# General Config Generation

This notebook generates experiment configs based on projection percentiles from:
1. Role/Trait data → `role_trait_config.pt`
2. LMSYS Chat-1M data → `lmsys_10000_config.pt`

In [30]:
import torch
import os
import json
import sys
from collections import defaultdict
import pandas as pd
import numpy as np

sys.path.append('.')
sys.path.append('..')

torch.set_float32_matmul_precision('high')

In [None]:
# Configuration - Change these for different models
model_name = "llama-3.3-70b"
layer = 40
total_layers = 80
base_dir = f"/workspace/{model_name}"

vectors_file = f"{base_dir}/capped/configs/multi_contrast_vectors.pt"
output_dir = f"{base_dir}/capped/configs"

os.makedirs(output_dir, exist_ok=True)

print(f"Model: {model_name}")
print(f"Total layers: {total_layers}")
print(f"Vectors file: {vectors_file}")
print(f"Output directory: {output_dir}")

Model: llama-3.3-70b
Total layers: 80
Vectors file: /workspace/llama-3.3-70b/capped/configs/multi_contrast_vectors.pt
Output directory: /workspace/llama-3.3-70b/capped/configs


In [32]:
# Load vectors
vectors = torch.load(vectors_file, weights_only=False)
print(f"Loaded {len(vectors)} vectors")
print(f"Sample vector: {vectors[0]['name']} at layer {vectors[0]['layer']}")

# Create vectors dictionary for config
vectors_dict = {}
for vec in vectors:
    vectors_dict[vec['name']] = {
        'vector': vec['vector'],
        'layer': vec['layer']
    }

print(f"Created vectors dictionary with {len(vectors_dict)} entries")

Loaded 80 vectors
Sample vector: layer_0/contrast_role_pos3_default1 at layer 0
Created vectors dictionary with 80 entries


## Helper Functions

In [33]:
def bin_scores(df):
    """
    Add a score_bin column to the dataframe that bins scores consistently:
    - Bin 0: Role score 0, Trait 0-25, Default (all)

======

** Given problem 1 **
In the records, copy everything from the line containing "You are a GUI" down to the end of the records, leaving out the pictures.

[A block of data]
======

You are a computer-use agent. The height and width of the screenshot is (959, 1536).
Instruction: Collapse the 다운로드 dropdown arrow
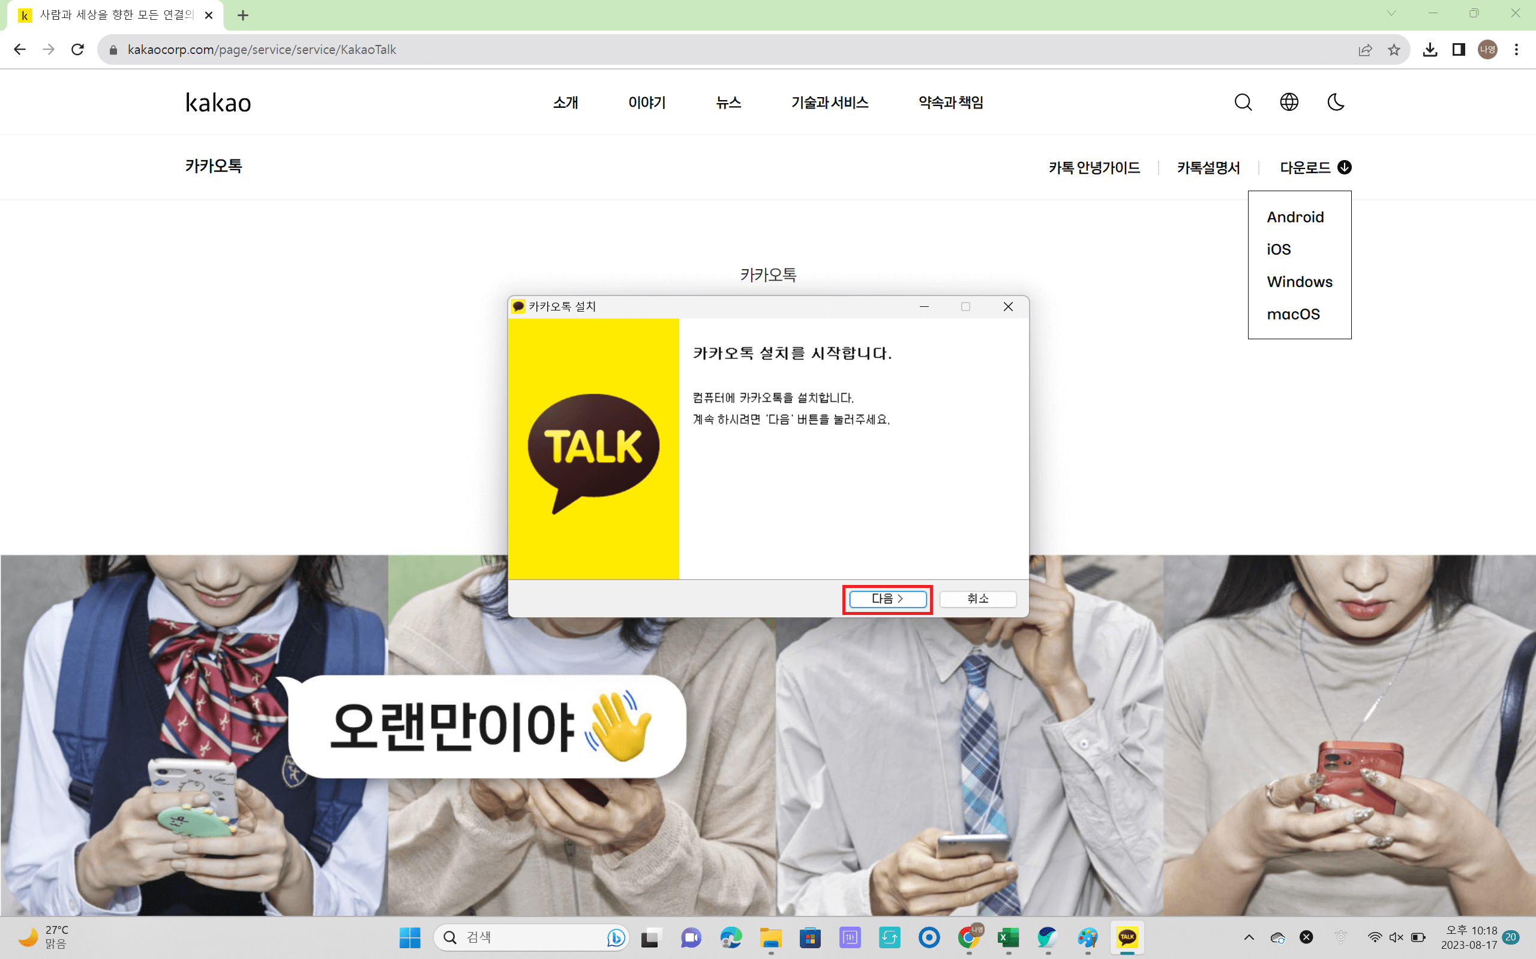(1344, 167)
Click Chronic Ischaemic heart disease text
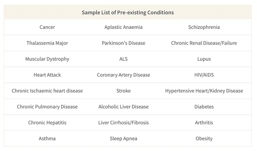Image resolution: width=257 pixels, height=151 pixels. coord(47,91)
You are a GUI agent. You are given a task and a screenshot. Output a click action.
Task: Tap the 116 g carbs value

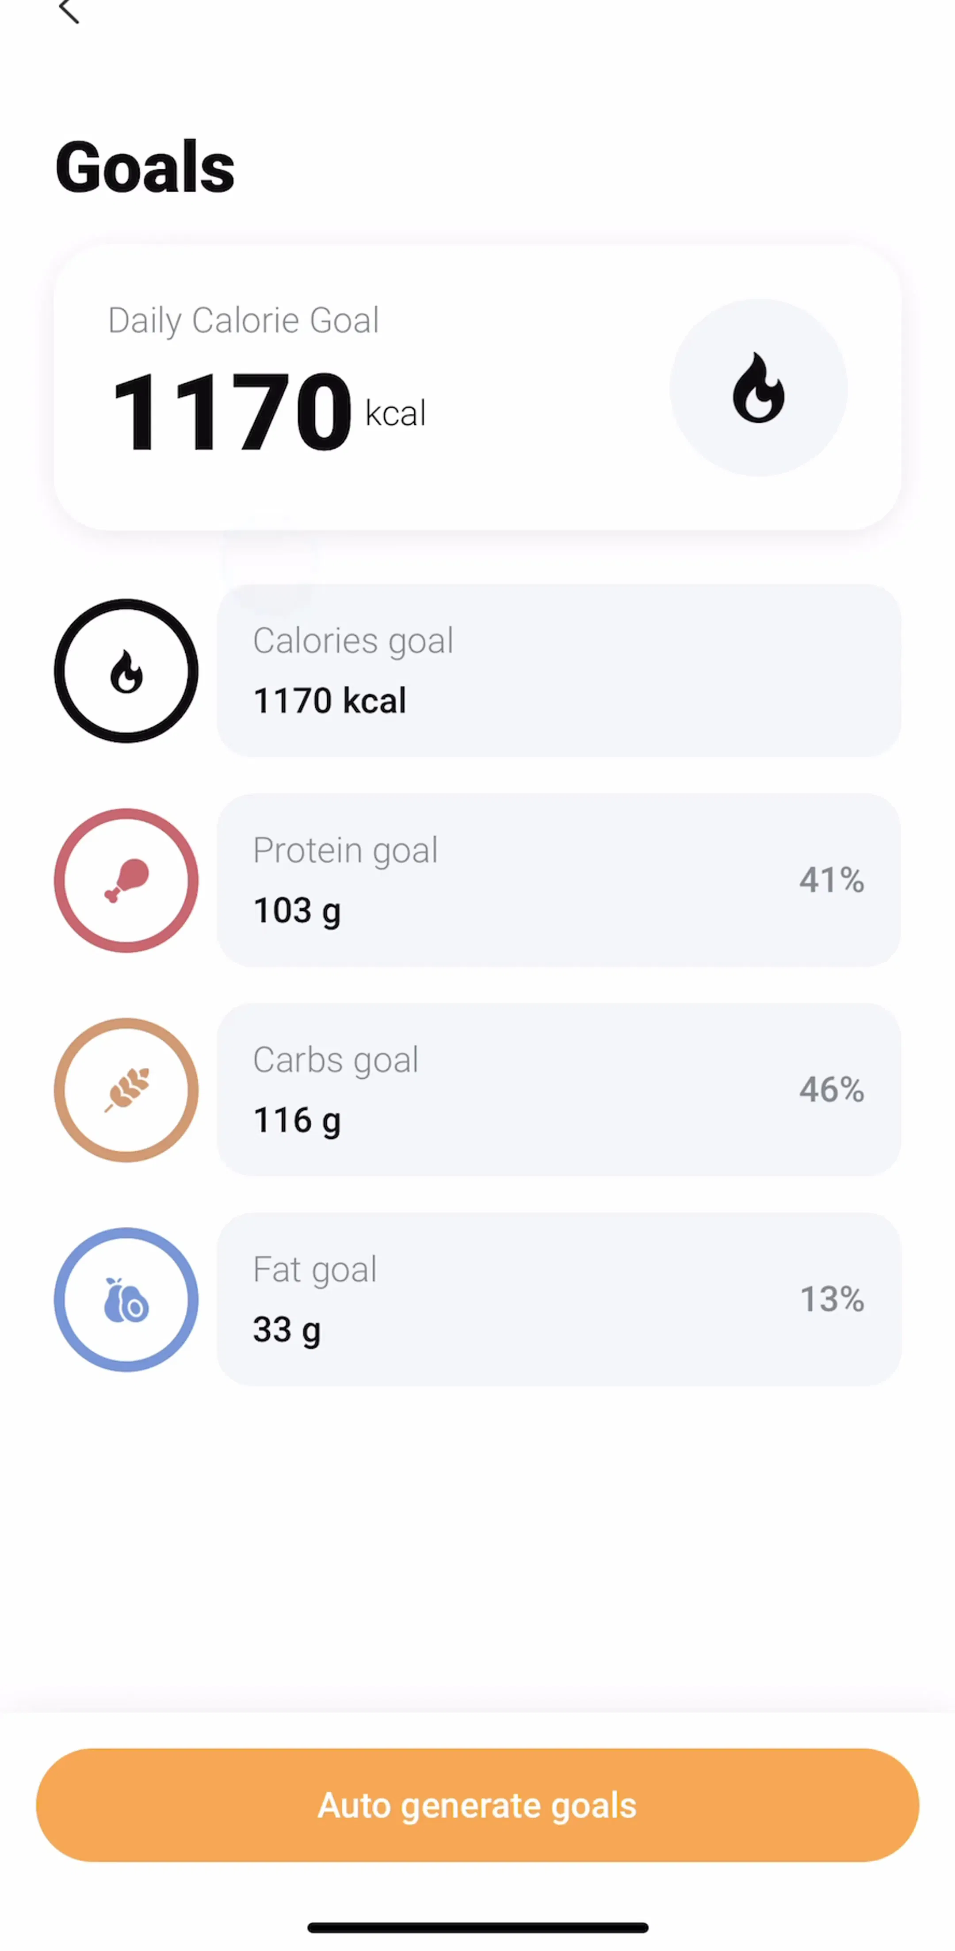297,1121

======

** Given problem 2 **
Using the config generation notebook, decide whether each statement agrees with it: (a) the configuration sets the layer to 40; (b) the loaded file held 100 vectors; (c) the LMSYS Chat-1M data yields a config named lmsys_10000_config.pt. Answer yes or no for each and quote the deciding words.

** Output 1 **
You are a GUI agent. You are given a task and a screenshot. Output a click action.
Task: Tap the 116 g carbs value

297,1121

** Output 2 **
(a) Yes: "layer = 40"
(b) No: "Loaded 80 vectors"
(c) Yes: "LMSYS Chat-1M data → `lmsys_10000_config.pt`"